Они разделены по деревням; крестьянин
Соседнего села — и тот для них чужой;
Он должен быть гоним, обманут, оболванен,
Обобран: он им враг всегдашний, роковой.
Отечество? О нет! То выдумка пустая!
Оно берет у них в солдаты сыновей,
Оно для них совсем не та земля родная,
Что их труду дарит плод глубины своей.
Отечество! Оно неведомо равнинам.
Порой там думают о строгом короле,
Что в золото одет, как Шарлемань, и в длинном
Плаще своем сидит с короной на челе;
Порой — о пышности мечей, щитов с гербами,
Висящих по стенам в разубранных дворцах,
Хранимых стражею, чьи сабли — с темляками…
Вот все, что ведомо о власти там, в полях,
Что притупленный ум крестьян постигнуть в силах.
Они бы в сапогах сквозь долг, свободу, честь
Шагали напролом, — но страх окостенил их,
И можно мудрость их в календаре прочесть.

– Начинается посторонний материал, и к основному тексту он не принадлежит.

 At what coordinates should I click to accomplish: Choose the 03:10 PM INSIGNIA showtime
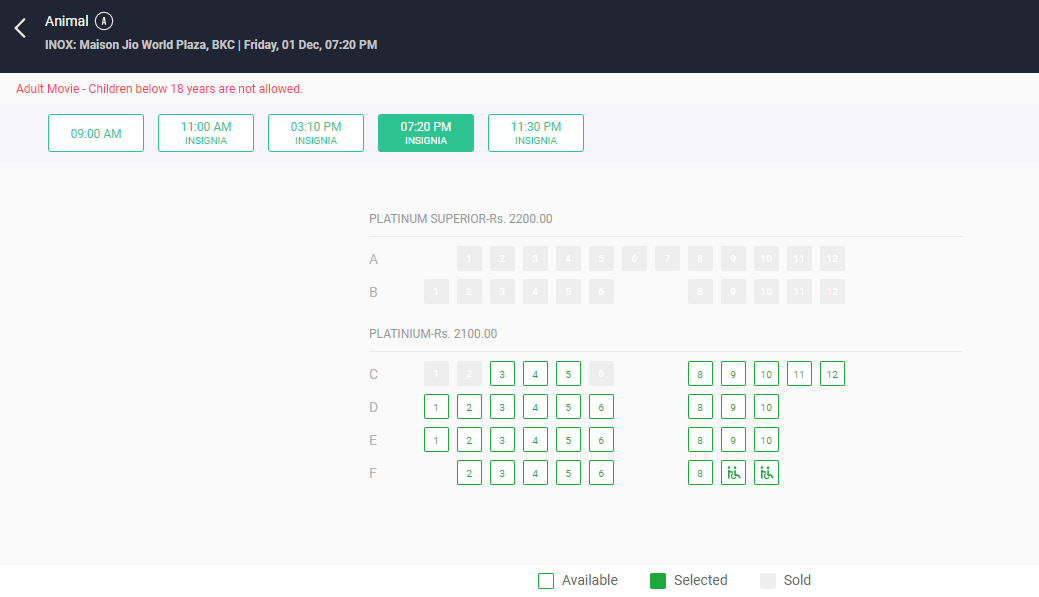point(315,132)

А если города на них низвергнут пламя —
Свет революции, — их проницает страх,
И все останутся они средь гроз рабами,
Чтобы, восстав, не быть поверженными в прах.
1
Направо, вдоль дорог, избитых колеями,
С хлевами спереди и лугом позади,
Присели хижины с омшенными стенами,
Что зимний ветер бьет и бороздят дожди.
То фермы их. А там — старинной церкви башня,
Зеленой плесенью испятнанная вкруг;
И дальше, где навоз впивает жадно пашня,
Где яростно прошел ее разъявший плуг, —
Землица их. И жизнь простерлась, безотрадна,
Меж трех свидетелей их грубости тупой,
Что захватили в плен и держат в луже смрадной
Их напряженный труд, безвестный и немой.
2
Они безумствуют, поля обсеменяя,
Под градом мартовским, что спины им сечет.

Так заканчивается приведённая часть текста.